PENSAERT. “De beurs kan interessant zijn, maar er zijn vandaag veel meer financieringsmogelijkheden dan vroeger. Er staan heel veel investeerders met geld klaar. Kijk naar de opkomst van de family offices, die zich profileren als langetermijninvesteerders met kennis en bewezen ervaring van ondernemerschap. Ook private equity en venture capital blijven een alternatief, maar daar moet je rekening houden met de tijdshorizon van de investeerders. Risicokapitaalverschaffers willen doorgaans na vijf tot zeven jaar hun exit kunnen realiseren.”
Doordat veel geld beschikbaar is, worden fusies en overnames duur betaald. Welke zijn vandaag gangbare waarderingen?
PENSAERT. “The old 8 is the new 12 geworden, hoor je vaak zeggen. Terwijl vroeger acht keer de bedrijfscashflow de gangbare parameter was, betaalt men nu gemakkelijk tot twaalf keer de bedrijfscashflow voor een goed bedrijf. Bovendien zijn, naast private-equityspelers, ook bedrijven almaar meer bereid die multiple te betalen. Terwijl ondernemingen vroeger voorzichtiger waren dan risicokapitaalverschaffers. Veel ondernemingen zitten op een berg cash. Een aantal van hen heeft jarenlang eigen aandelen ingekocht om de waarde op te drijven. Op een gegeven moment kom je echter op een punt dat de aandeelhouders vinden dat je écht moet investeren.”
Hoge waarderingen betalen betekent grotere risico’s nemen. Eindigt dit verhaal, zoals in het verleden, opnieuw in een tranendal?

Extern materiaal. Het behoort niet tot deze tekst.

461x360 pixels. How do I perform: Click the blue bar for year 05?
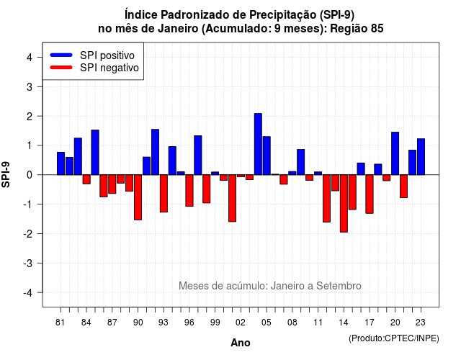point(267,156)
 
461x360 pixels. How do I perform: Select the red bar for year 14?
point(344,203)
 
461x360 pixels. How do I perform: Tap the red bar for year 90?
point(138,197)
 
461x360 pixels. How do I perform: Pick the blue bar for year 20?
point(395,153)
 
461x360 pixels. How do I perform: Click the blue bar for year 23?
point(421,157)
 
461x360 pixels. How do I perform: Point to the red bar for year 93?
point(164,194)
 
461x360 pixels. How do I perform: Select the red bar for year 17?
point(370,194)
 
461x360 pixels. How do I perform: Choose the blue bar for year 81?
point(61,163)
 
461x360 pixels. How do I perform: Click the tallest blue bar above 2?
point(258,144)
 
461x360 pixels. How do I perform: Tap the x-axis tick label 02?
point(241,323)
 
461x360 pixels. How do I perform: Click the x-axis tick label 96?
point(189,323)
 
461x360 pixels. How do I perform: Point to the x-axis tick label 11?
point(318,323)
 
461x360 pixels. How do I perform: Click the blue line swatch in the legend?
point(61,55)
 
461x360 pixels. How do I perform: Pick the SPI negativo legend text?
point(109,68)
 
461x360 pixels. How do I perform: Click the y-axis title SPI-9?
point(6,174)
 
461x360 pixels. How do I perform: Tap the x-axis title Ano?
point(241,343)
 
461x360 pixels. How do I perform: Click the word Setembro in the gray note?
point(339,286)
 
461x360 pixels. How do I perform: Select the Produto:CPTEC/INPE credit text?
point(394,338)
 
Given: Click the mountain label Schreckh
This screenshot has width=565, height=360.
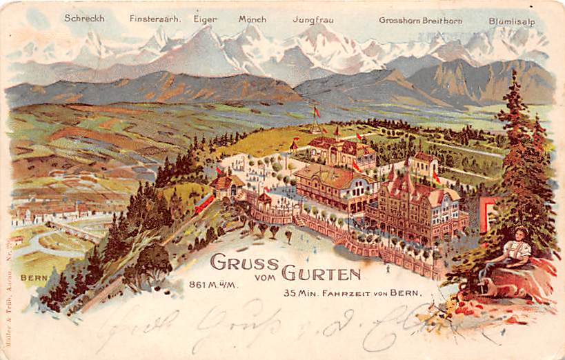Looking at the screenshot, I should click(x=84, y=19).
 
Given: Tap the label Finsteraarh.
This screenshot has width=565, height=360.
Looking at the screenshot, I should click(x=155, y=19).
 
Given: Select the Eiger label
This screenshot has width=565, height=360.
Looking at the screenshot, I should click(x=205, y=19).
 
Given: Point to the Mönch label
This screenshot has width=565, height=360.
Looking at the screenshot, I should click(x=252, y=19).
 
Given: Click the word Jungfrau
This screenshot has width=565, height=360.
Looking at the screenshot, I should click(x=313, y=20).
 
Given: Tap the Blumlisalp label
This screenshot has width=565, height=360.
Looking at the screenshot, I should click(x=512, y=21).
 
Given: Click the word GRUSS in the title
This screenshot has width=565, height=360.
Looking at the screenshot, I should click(x=244, y=263).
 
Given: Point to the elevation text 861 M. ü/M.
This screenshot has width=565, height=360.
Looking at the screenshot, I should click(x=214, y=283).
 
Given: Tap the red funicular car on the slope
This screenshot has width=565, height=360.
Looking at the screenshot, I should click(x=204, y=203).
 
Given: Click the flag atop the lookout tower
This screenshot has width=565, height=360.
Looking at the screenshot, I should click(x=317, y=111).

PENSAERT. “Dat zou je bijna moeten geloven als je de golfbewegingen van een cyclus bekijkt. Wie twaalf keer de bedrijfscashflow betaalt, moet al een hele tijd wachten om winst te maken op die investering. Natuurlijk kan de bedrijfscashflow stijgen, maar investeerders rekenen toch ook op een toename van de waardering. En dan moet je je afvragen hoe hoog die kan gaan. Dat verhaal is niet oneindig.”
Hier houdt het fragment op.